* [PASSAGE DU TEXTE]:
---*---

Avant même qu'elle ne soit publiée, «l'alerte aux consciences anticolonialistes» a provoqué des réactions en chaîne de la presse et de la blogosphère françaises. On peut y lire des informations de ce genre : «Si vous voulez vraiment lire l'Etranger, le Mythe de Sisyphe [...] alors faites preuve de discrétion, allez les lire à l'abri des regards», a ironisé, vendredi 19 février, le quotidien arabophone El Khabar, en condamnant les «objecteurs de conscience et les gardiens du temple qui font en ce moment la chasse à tous ceux qui lisent Camus» (in le Monde du 21.02.2010). L'information est d'évidence plus crédible si elle est reprise d'un quotidien algérien arabophone. Pas de doute dans ce cas-là : si même un journal arabophone s'insurge contre «des objecteurs de conscience», c'est que l'affaire doit être sérieuse et les milices mobilisées autour des librairies ! Mais dans le même article, Nacer Djabi, sociologue arabophone, il est utile de le souligner, nous prend à contre-pied : «C'est une bataille de la génération des plus de 50 ans, les jeunes ne connaissent pas Camus». Destinataire de la pétition, cet universitaire a refusé de la signer.

---*---

* [MATÉRIEL FOURNI]:
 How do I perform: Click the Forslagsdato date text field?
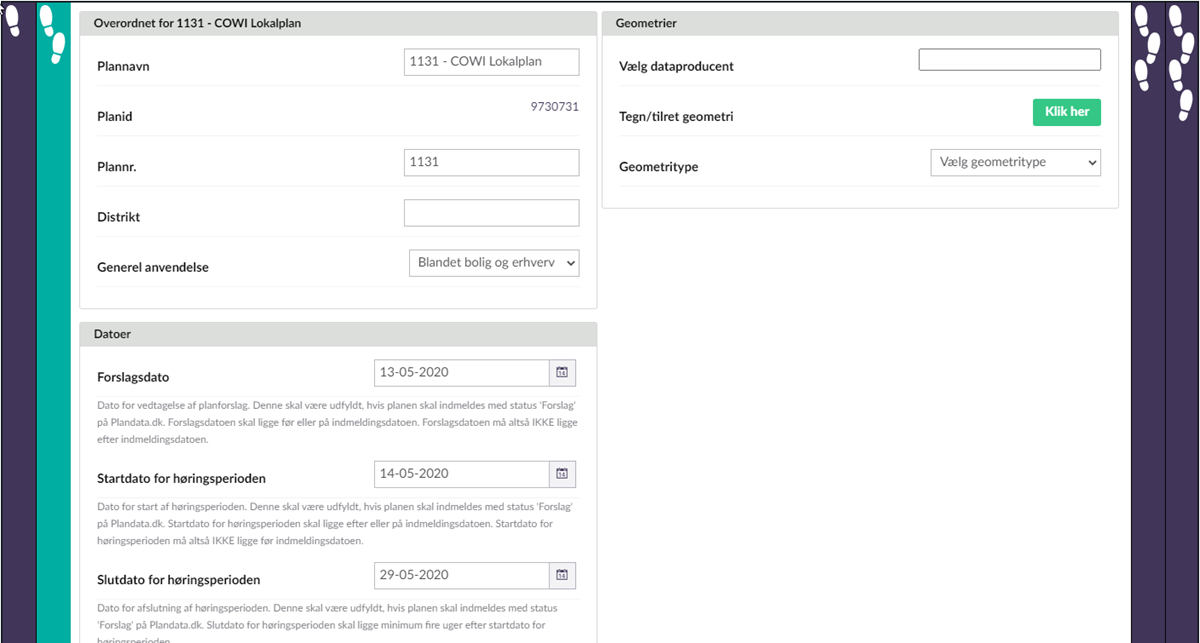coord(461,373)
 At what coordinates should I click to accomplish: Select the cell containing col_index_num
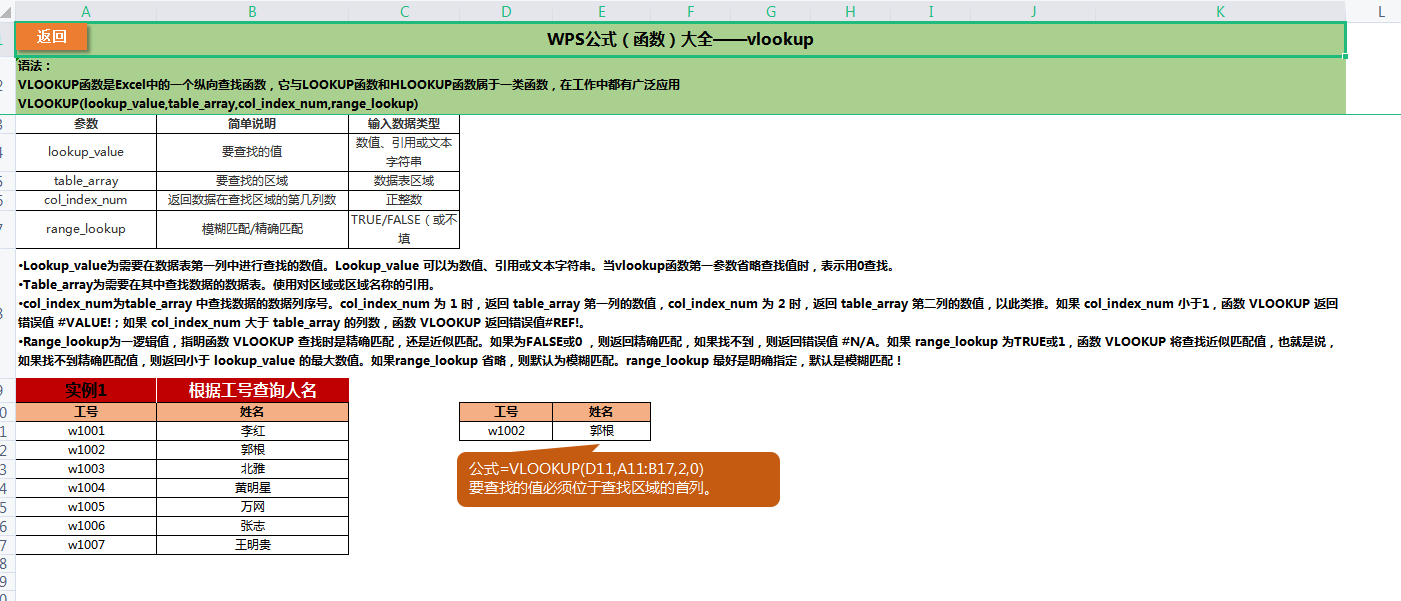tap(86, 199)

---*---

* [LISTE DES TÂCHES]:
- A) Dans le passage sur la polémique autour de Camus, quelle décision a prise Nacer Djabi en tant que destinataire de la pétition ?
- B) Reprenez le passage sur la polémique autour de Camus à la suite de sa dernière phrase.
Le matériel fourni n'est pas nécessaire ici.

* [RÉPONSES DANS L'ORDRE]:
- A) Il a refusé de la signer.

- B)
«Ce n'est pas facile de défendre Albert Camus en 2010 du fait de l'arabisation de la culture et des petites guéguerres avec les Français», ajoute-t-il. (in
le Monde du 21.02.2010)). Voilà bien un paradoxe. Il faudrait qu'il nous explique comment l'arabisation qui touche tous les moins de cinquante ans parmi les universitaires fait que les plus de cinquante ans s'élèvent contre un lobby qui entend utiliser Camus pour diaboliser notre guerre de libération, traiter notre combat d'entreprise terroriste et modifier substantiellement notre perception de l'identité nationale ? Les arguments de Nacer Djabi ont eu un succès foudroyant.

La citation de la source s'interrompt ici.